If you are a beginner or even a seasoned user, there are always ways to improve your skills being safe knowing how to operate a circular saw. Circular saws are a must-have for professional contractors, master carpenters, new carpenters, and home users for new-build projects and home improvement jobs.
Hand tools and power tools are the life’s blood for everyone doing projects and building with wood. If you don’t use hand-held power tools with their own motors, you will need a compressor to power up hand tools.
Below is an overview about circular saws and how to safely use them.
1. What You Should Know About Circular Saws
Before using any power tool to include a circular saw, you should not wear loose clothing, jewelry, and tie long hair back.
Always wear side-shield safety glasses to prevent wood bits, slivers, and chips getting into your eyes or on your face.
Wear a dust mask to keep wood dust out of your nostrils and lungs.
If your circular saw is corded-electric, be sure to put the cord out of your way so not to cut it or trip over it. With battery-powered cordless circular saws you have no cord worries.
Be sure to check for chipped teeth or a broken blade each time you start using your saw.
2. Circular Saw Highlights
Your circular saw will have many features for safety and ease in using. A miter saw is a useful tool for angles such as joining molding corners.
Whether you use a hand-held circular saw or a table saw for large sheet materials, be safe. These are ideal for framers, builders, masons and siding contractors.
Features to consider when buying a regular size or small compact circular saw:
The compact saw weighs 50% less than a traditional 7-1/4-inch circular saw. It will cut wood, metal, tile or plastic with ease.
The small compact circular saws are substantial enough to cut through nominal 2-inch lumber.
- The more teeth in the blade, the smoother the cut.
- A blade guard is a must and is usually made of plastic being a shield that covers the blade for safety. When not in use, the blade withdraws.
- Get a circular saw with a built-in dust blower to clear the line of cut for greater accuracy.
- Centrifugal fan and baffle system for efficient cooling of the motor.
- Large and easy-to-read markings on depth and bevel scales.
- Flat motor housing design to increase stability when changing blades.
- Depth adjustment for different blade depths.
- Built-in LED lights to illuminate the line of cut for increased accuracy.
- Laser guide for a beam of light when you pull the trigger to see your cutting surface for making a straight cut.
- Bevel adjustment for cuts 0- to 45-degrees for the most common angles.
- Conveniently located shaft lock for easy blade replacement.
- Foot plate/shoe flat piece through which the blade runs, laying on the work surface as the blade is in motion.
3. Tips Using Circular Saws
Secure what you are cutting with clamps and adjust and tighten the bevel lock knob for different angles of cuts.

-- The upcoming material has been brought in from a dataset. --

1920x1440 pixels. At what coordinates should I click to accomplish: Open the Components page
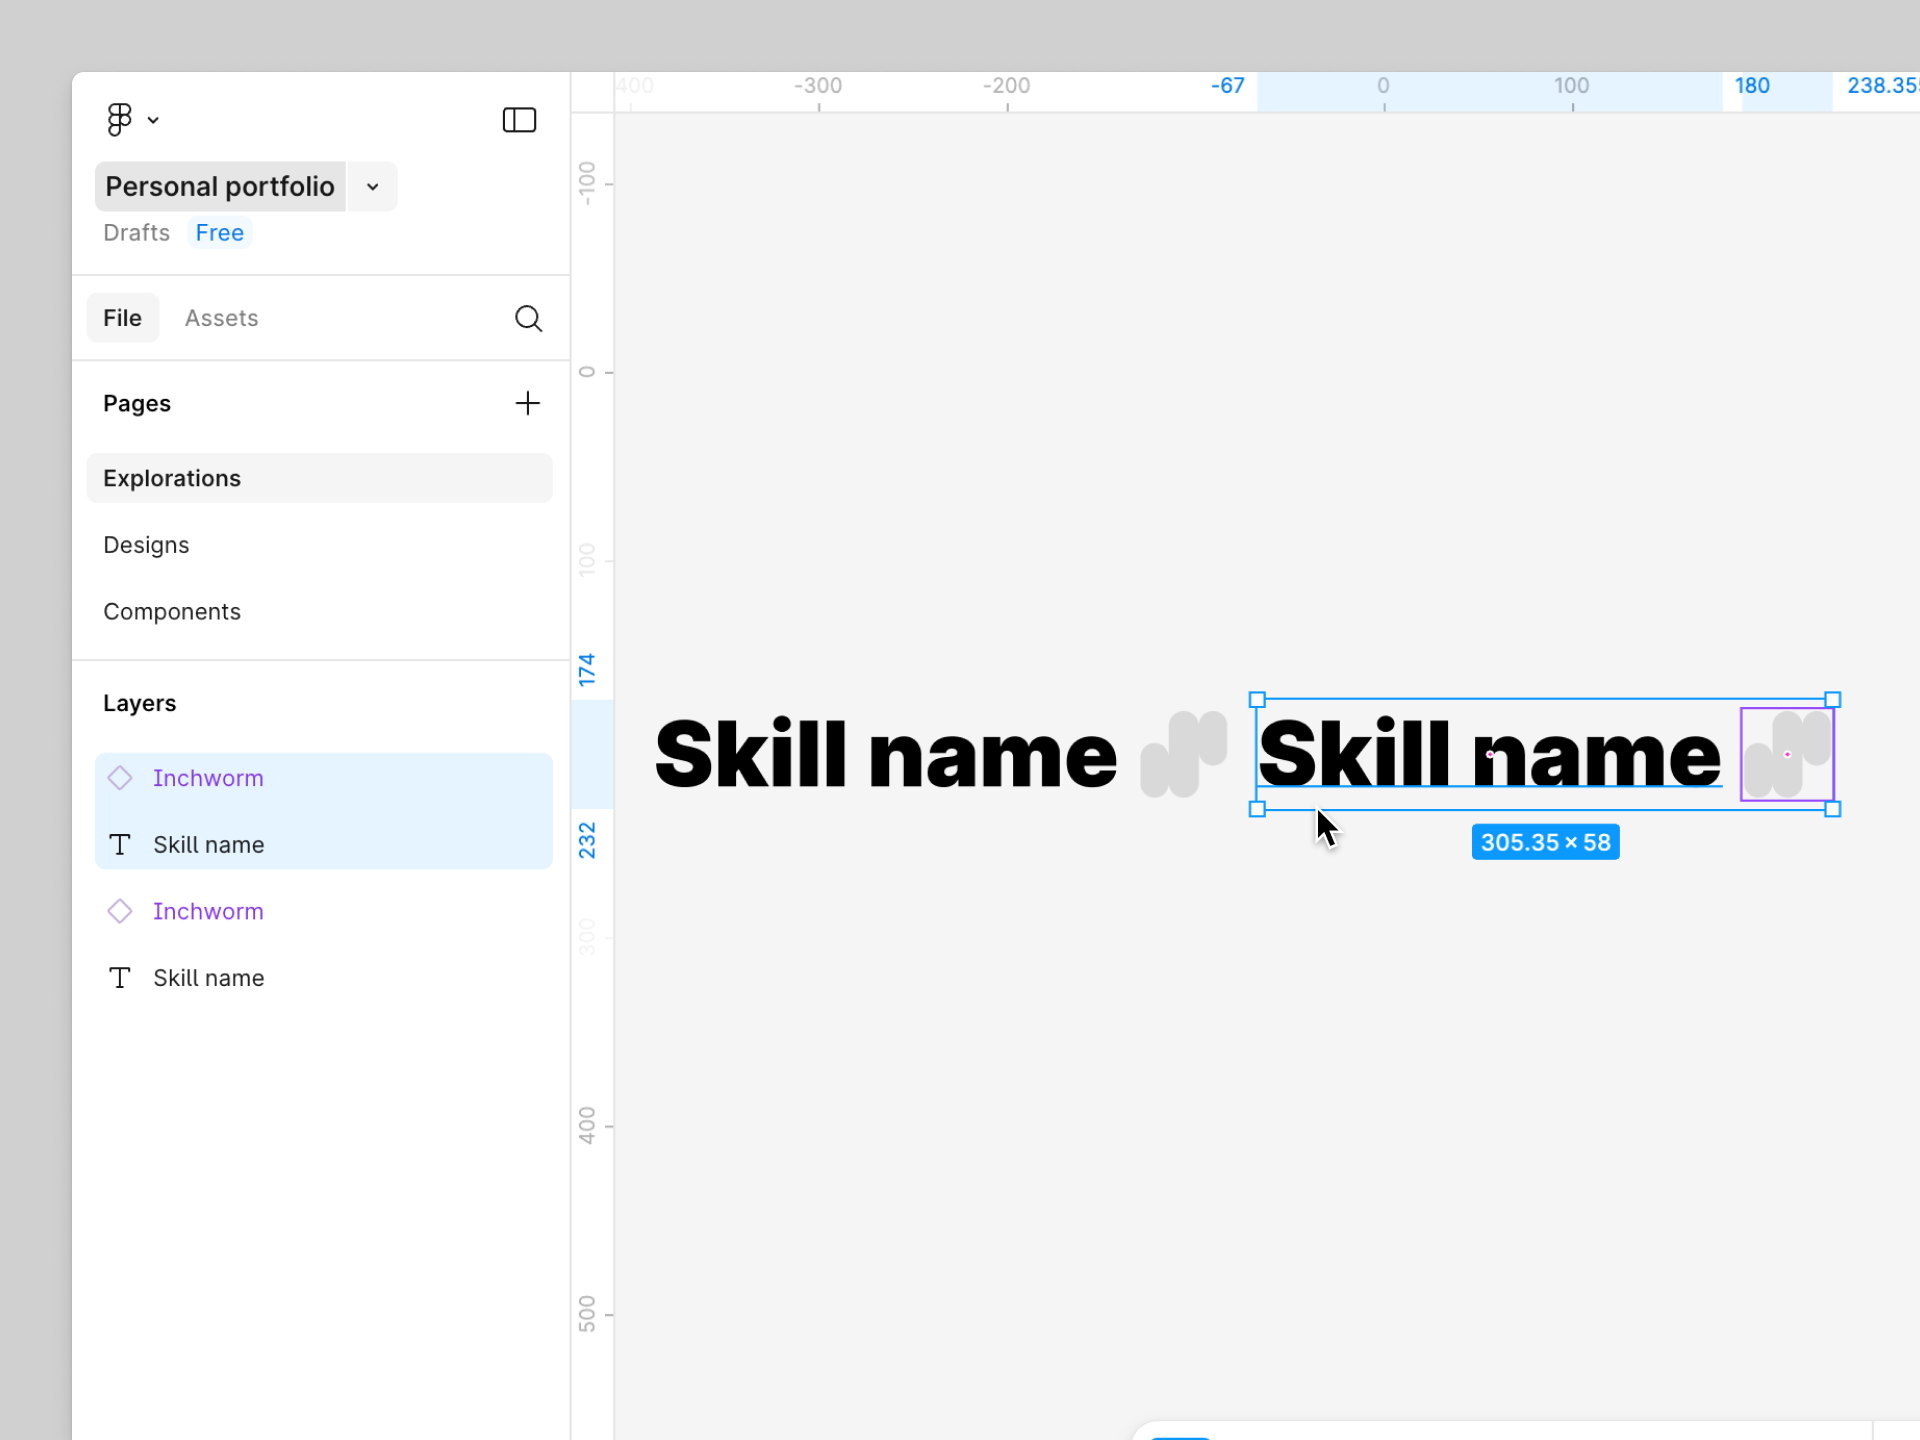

Before starting your circular saw, set the shoe on the wood to be cut with the blade against the wood to see where it sits. The blade should be 1/4- to 1/2-inch past the bottom. It can be dangerous if the blade extends too far.
Let the free end fall when cutting lumber to prevent binding. If you cut between supports when framing, it will cause bowing at the cut and the pinch will cause the blade to kick back. This is dangerous!
Be sure to support the whole piece of plywood when cutting by laying two 2 x 4s across your saw horses and setting the plywood on top.
It’s best to do a rip cut with a table saw. This is a cut that goes with the grain rather than across the grain of the wood. It’s like cutting a steak the wrong way to eat.
To secure the board, drive a nail into it to secure it to the sawhorse; a rip cut can be done with a hand-held circular saw as well.
Learn how to use the notch feature on your circular saw and to set for bevel or 90-degree angle cuts. Properly aligning the saw with the cutline will take some practice, and you will master it in no time.
Use a chainsaw for trees, not a circular saw.